TRY IT –
Quote only the lines that start at the line with "Viewport: 516px width, 688px" and run to the end of the entries; omit the pictures.

(Saved data entries)
- - -
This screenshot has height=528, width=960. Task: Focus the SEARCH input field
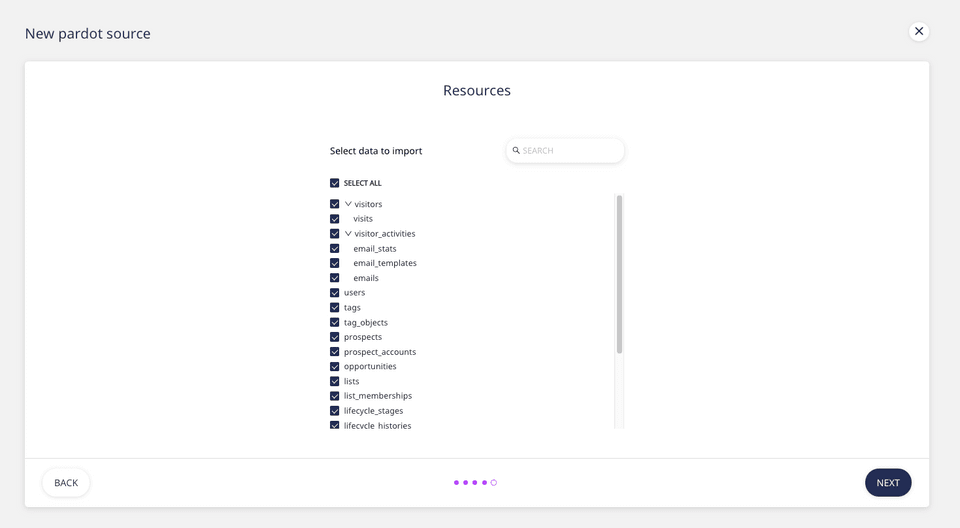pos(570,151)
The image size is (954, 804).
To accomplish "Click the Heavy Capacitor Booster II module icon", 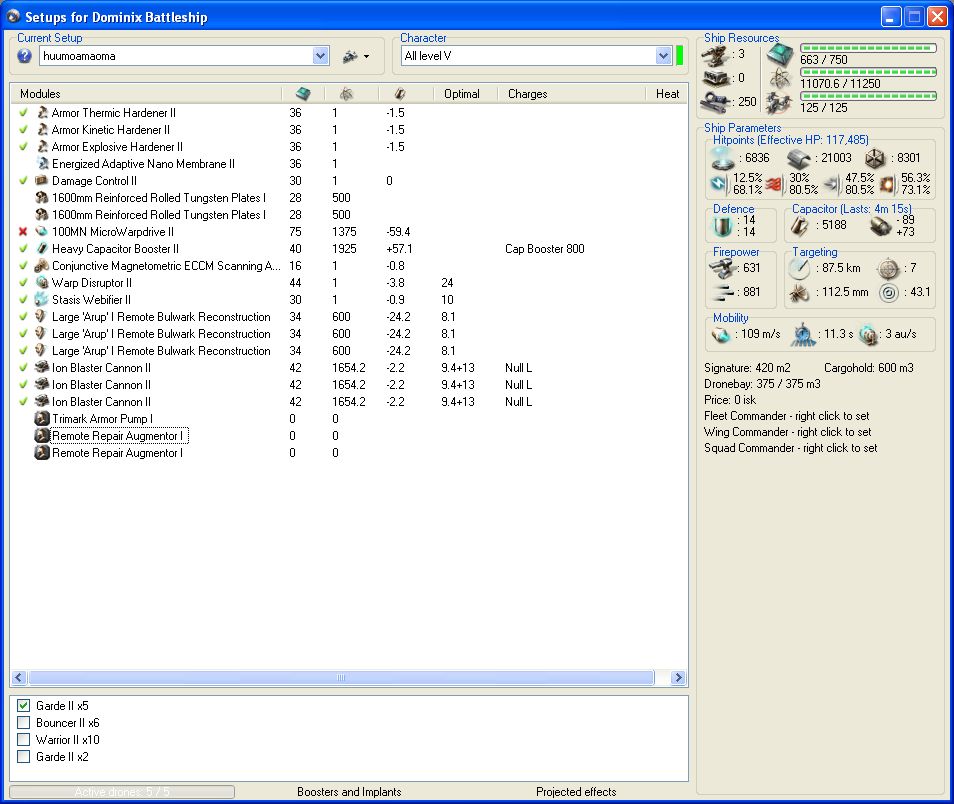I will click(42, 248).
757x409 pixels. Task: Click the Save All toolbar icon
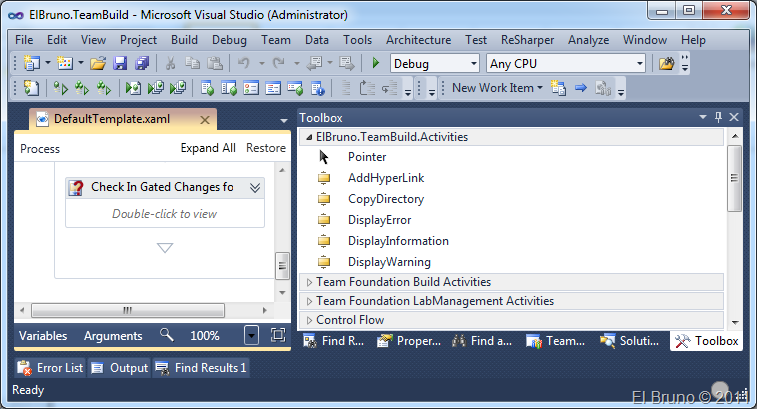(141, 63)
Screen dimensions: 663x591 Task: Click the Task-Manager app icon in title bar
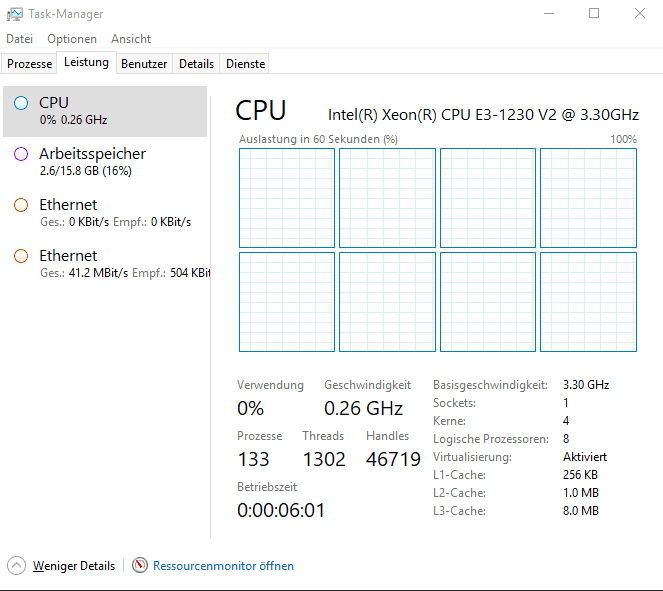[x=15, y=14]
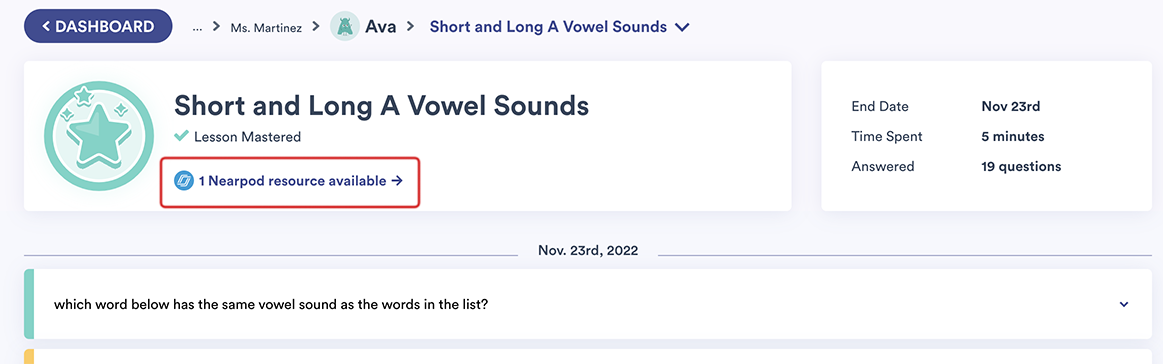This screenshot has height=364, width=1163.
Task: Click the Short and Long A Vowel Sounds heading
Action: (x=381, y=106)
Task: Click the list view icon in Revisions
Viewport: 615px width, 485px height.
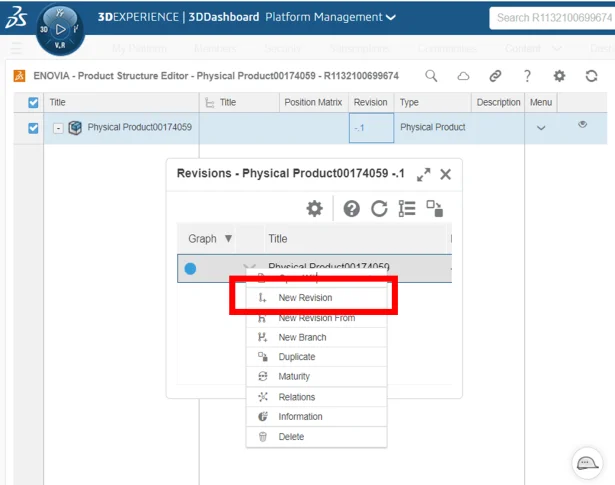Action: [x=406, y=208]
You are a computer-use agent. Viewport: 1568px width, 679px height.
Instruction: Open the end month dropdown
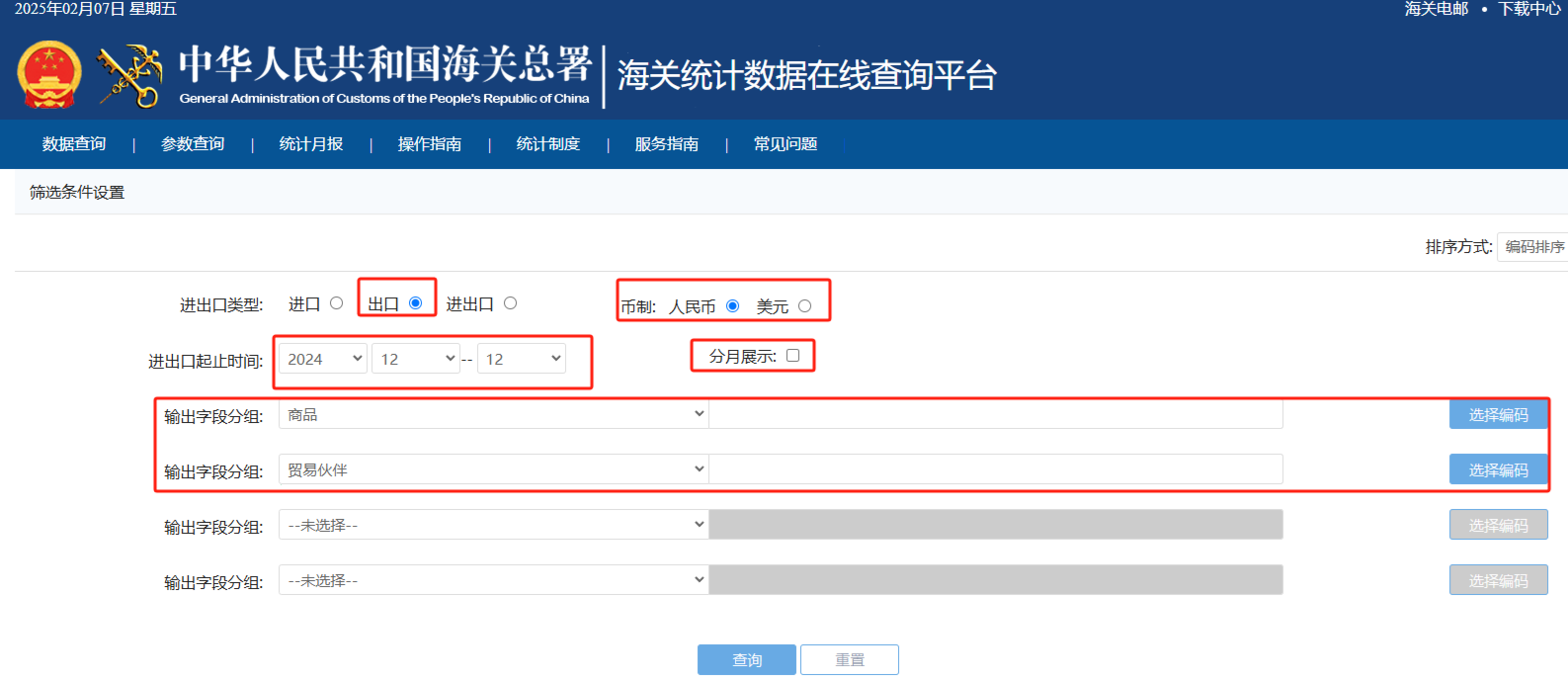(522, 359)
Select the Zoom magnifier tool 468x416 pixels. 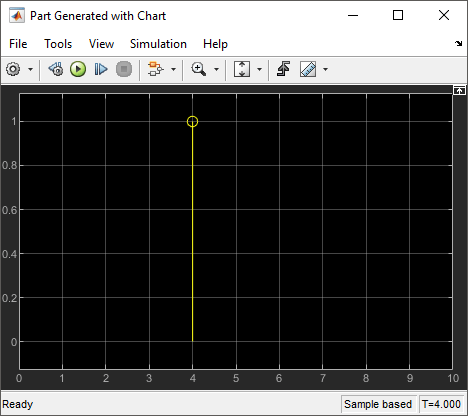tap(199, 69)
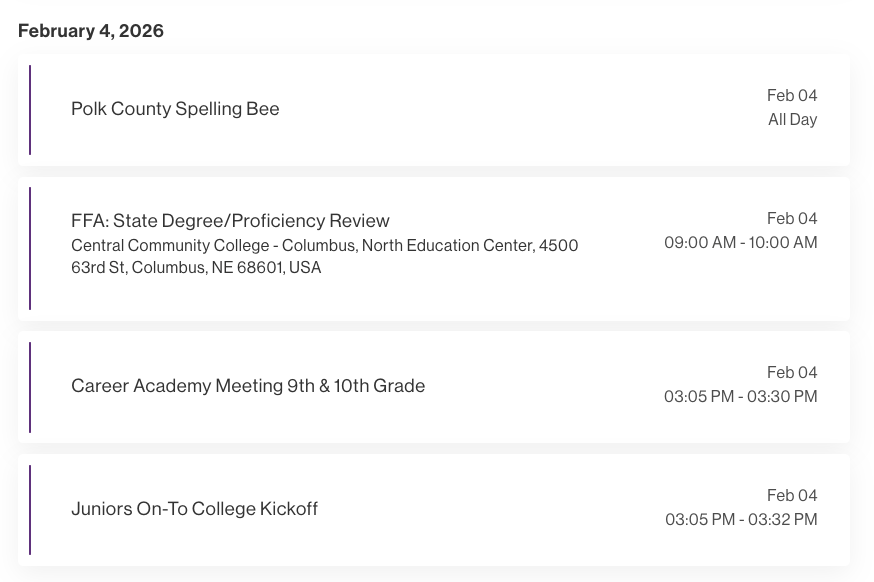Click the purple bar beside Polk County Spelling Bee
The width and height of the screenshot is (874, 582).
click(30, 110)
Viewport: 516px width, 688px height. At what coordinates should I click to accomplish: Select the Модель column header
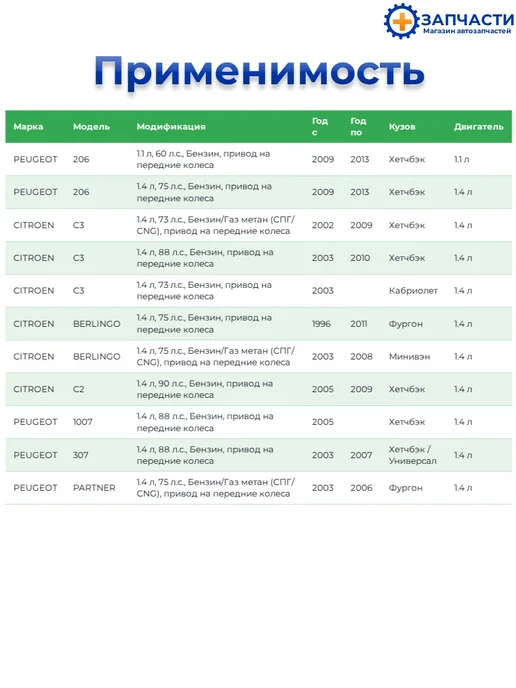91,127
- - -
EXERCISE SOLUTION –
Viewport: 516px width, 688px height. At what coordinates should I click to accomplish: Select the Модель column header
91,127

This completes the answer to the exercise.